> Estratto:
◇ ◇ ◇ ◇ ◇
P. Livio. – Secondo lei, questa crisi di fede, che riguarda proprio quello che è chiamato lo scandalo cristiano, e cioè di un uomo che si sia proclamato Dio e che sia Dio, secondo lei, quali sono le cause di questa crisi di fede?

Maggiolini. – Mah, credo che le cause siano tante, e penso che la maggiore di esse sia l’autonomia dell’uomo che vuole staccarsi da Dio, vuole rendersi autonomo, vuole rendersi sufficiente a se stesso e di conseguenza finisce per svanire. Cioè, Gesù, il Verbo di Dio incarnato rivela l’uomo all’uomo. Non solo, ma fa sì che l’uomo diventi sempre più uomo. Mentre quando Gesù, Figlio di Dio, è negato, fa sì che l’uomo non ritrovi più se stesso. E qui abbiamo la situazione attuale – che non è certamente la prima volta che capita -, la situazione attuale dove manchiamo di riferimenti morali, di valori che diano senso e gioia alla vita, cadiamo nella solitudine, finiamo nella disperazione. Non mi si venga a dire che questa che viviamo è una società, una cultura, liete? Siamo in una bassa marea terribile! E dietro una felicità a comando, pagata molto spesso, c’è una tristezza enorme, che chiede qualcosa di risolutivo. Ed è per questo che a me pare giusto mettere i piedi nel piatto e dire: “Sentite, o parliamo di Gesù che è venuto e che ritorna e porrà fine ai nostri giorni, e ci darà la ricompensa in bene o in male, oppure raccontiamo favole!

P. Livio. – Mi pare che lei ha commentato la frase del Santo Padre Benedetto XVI tratta da Fides et ratio, in cui si dice che alla fine la tentazione dell’uomo moderno sia la disperazione.

Maggiolini. – Certo! La disperazione e la solitudine e il contrasto con gli altri. Aggiungo che  la tentazione dell’uomo moderno è il tentare di non pensare più ai grandi problemi della vita. Solo che i grandi problemi della vita si affacciano inevitabilmente quando uno è malato, quando uno è di fronte alla morte, quando uno passa un momento di dolore, che cosa fa? Si dispera e basta? Credo però altrettanto che infondo all’animo anche oggi l’uomo ha la domanda su Dio. Ed è in questo senso che bisognerebbe essere terribilmente monotoni. Porre il problema del Dio che si incarna, che muore, che risorge, come motivo della soluzione dei nostri problemi più gravi e più decisivi.

P. Livio. - È giusto dire, come a me capita spesso di dire, che il cristiano non è tanto colui che crede in Dio,  quanto colui che crede che Dio si è fatto uomo?
◇ ◇ ◇ ◇ ◇
> Voci di posizione degli elementi:
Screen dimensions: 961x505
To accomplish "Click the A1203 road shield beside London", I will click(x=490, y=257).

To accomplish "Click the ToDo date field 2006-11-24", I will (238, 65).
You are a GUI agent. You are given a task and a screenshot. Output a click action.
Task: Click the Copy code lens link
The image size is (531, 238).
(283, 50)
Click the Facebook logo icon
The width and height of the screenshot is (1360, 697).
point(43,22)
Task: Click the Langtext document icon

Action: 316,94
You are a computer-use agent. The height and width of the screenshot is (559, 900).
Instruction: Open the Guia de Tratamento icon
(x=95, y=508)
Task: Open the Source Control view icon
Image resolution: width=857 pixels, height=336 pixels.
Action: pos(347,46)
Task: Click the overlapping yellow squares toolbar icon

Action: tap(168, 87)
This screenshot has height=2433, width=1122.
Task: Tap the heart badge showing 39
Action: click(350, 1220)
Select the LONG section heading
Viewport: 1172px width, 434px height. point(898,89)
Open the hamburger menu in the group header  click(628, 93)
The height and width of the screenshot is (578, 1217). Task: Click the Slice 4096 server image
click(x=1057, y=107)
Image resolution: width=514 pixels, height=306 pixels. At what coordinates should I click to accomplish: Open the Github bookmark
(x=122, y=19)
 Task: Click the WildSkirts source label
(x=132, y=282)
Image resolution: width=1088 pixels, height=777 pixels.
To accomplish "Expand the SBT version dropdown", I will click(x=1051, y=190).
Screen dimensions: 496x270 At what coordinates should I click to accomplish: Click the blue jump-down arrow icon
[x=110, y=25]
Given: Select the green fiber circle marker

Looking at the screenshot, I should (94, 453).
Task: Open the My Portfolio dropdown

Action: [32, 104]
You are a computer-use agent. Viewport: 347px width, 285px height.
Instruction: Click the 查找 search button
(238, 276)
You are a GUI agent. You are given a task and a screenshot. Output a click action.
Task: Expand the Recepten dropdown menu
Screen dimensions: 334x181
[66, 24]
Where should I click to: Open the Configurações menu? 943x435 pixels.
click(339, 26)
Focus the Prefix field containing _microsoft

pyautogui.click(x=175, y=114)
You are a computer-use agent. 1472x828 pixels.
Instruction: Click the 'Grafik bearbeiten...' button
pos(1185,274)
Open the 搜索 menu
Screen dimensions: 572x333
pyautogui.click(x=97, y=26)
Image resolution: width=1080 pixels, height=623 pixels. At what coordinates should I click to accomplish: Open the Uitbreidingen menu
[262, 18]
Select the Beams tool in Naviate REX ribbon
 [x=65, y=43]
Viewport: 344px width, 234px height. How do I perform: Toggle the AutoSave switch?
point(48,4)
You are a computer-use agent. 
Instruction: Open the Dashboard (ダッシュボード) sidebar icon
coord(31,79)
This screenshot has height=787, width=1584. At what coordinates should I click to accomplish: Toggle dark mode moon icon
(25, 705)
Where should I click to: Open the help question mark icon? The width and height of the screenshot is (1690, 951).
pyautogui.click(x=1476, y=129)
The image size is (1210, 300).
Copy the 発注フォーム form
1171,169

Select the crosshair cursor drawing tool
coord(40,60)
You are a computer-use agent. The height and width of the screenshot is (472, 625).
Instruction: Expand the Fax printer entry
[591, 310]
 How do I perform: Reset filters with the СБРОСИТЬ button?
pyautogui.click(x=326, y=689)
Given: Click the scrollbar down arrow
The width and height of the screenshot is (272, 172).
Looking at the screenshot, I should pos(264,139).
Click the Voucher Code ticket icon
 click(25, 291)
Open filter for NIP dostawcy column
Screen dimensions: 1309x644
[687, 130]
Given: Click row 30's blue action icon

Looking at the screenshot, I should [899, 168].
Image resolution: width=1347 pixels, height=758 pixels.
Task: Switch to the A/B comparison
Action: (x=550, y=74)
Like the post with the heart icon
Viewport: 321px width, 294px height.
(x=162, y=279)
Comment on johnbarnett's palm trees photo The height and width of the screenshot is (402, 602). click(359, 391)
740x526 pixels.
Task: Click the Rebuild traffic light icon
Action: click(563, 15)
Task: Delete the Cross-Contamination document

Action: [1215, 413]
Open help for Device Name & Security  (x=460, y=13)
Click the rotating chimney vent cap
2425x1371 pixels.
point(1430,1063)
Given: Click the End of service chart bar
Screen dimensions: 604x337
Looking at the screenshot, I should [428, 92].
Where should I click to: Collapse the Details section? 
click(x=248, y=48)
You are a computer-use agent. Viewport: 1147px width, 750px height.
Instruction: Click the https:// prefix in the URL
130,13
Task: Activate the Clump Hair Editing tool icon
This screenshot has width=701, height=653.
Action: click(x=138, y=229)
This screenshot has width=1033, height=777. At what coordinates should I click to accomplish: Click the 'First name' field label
◇ ◇ ◇ ◇ ◇
> Parti dell'esercizio:
A - Stabilisci se ciascuna affermazione concorda con l'estratto. Rispondi sì o no e cita alla lettera le parole decisive.
(i) Per Maggiolini la causa maggiore della crisi di fede è l'autonomia dell'uomo che vuole staccarsi da Dio.
(ii) Maggiolini sostiene che la società di oggi sia lieta.
(iii) Secondo Maggiolini, oggi l'uomo non si pone più la domanda su Dio.
B - Conta le righe fornite che contengono la stringa "button", rispettando maiuscole e minuscole. Scrivi soltanto il numero.

> Le soluzioni:
A -
(i) Sì: "penso che la maggiore di esse sia l’autonomia dell’uomo che vuole staccarsi da Dio".
(ii) No: "Siamo in una bassa marea terribile!"
(iii) No: "anche oggi l’uomo ha la domanda su Dio".

B - 3